ONTOSEARCH: AN ONTOLOGY SEARCH ENGINE
Abstract:
Reuse of knowledge bases and the
semantic Web are two promising areas in knowledge technologies. Given some user
requirements, finding the suitable ontologies is an important task in both
these areas. This paper discusses our work on Onto Search, a kind of “ontology
Google", which can help users find ontologies on the Internet. Onto Search
combines Google Web APIs with a hierarchy visualization technique. It allows
the user to perform keyword searches on certain types of “ontology” files, and
to visually inspect the files to check their relevance. Onto Search system is
based on Java, JSP, Jena and JBoss technologies.
1.
Introduction
Reuse of knowledge bases is an important
area in knowledge technologies. Determining the principal topic of an existing
knowledge base (KB) is very important for the reuse of knowledge bases.

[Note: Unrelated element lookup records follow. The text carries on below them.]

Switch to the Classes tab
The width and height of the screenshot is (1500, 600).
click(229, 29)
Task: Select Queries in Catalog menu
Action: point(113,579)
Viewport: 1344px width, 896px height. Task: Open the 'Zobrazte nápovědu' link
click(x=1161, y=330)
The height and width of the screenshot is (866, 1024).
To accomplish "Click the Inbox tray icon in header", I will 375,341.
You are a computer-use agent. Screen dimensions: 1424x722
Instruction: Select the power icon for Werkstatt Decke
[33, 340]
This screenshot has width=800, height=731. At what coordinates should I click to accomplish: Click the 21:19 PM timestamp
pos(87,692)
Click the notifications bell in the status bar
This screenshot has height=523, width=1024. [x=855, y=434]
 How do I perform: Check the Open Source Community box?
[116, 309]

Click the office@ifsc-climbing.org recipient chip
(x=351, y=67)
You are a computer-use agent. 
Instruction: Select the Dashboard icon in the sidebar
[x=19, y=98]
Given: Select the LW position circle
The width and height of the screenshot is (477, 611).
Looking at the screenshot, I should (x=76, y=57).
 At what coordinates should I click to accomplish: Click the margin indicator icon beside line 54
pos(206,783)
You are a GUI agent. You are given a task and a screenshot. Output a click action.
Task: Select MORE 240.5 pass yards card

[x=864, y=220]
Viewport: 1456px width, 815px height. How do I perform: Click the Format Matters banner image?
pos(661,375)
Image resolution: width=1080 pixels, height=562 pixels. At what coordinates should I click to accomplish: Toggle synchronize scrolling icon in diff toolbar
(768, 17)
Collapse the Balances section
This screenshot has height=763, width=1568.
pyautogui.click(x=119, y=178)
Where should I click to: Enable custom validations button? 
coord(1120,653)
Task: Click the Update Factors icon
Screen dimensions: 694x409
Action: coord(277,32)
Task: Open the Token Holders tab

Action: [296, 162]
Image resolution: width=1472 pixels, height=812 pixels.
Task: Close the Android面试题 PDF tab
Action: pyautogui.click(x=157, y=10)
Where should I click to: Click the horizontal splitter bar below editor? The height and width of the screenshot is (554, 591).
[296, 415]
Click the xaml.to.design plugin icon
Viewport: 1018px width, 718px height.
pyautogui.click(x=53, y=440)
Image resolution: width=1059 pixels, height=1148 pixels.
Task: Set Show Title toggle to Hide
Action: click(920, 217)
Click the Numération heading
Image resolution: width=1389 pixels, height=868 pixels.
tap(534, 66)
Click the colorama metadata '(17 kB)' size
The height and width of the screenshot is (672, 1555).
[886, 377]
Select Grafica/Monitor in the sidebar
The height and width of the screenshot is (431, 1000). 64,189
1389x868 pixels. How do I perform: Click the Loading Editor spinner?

Identify-Knowledge-Base
is a tool to identify the principal topic(s) of some particular knowledge base
by matching concepts (extracted from the KB) against a reference taxonomy (extracted
from reference ontology). Finding (normally from the Internet) relevant
reference ontology for a particular KB is the key point in the use of the IKB
system. The Semantic Web provides a common framework that allows data to be
shared and reused across application, enterprise, and community boundaries. It
envisions the globally interconnected network of machine-process able
information, made possible by means of the sharing of semantic data models or
ontologies. Locating suitable existing ontologies to capture the user-required
information from the Internet is a big challenge in the current research of the
Semantic Web.
Finding a suitable ontology from the
Internet is a hard task. There is still no good tool to handle this problem.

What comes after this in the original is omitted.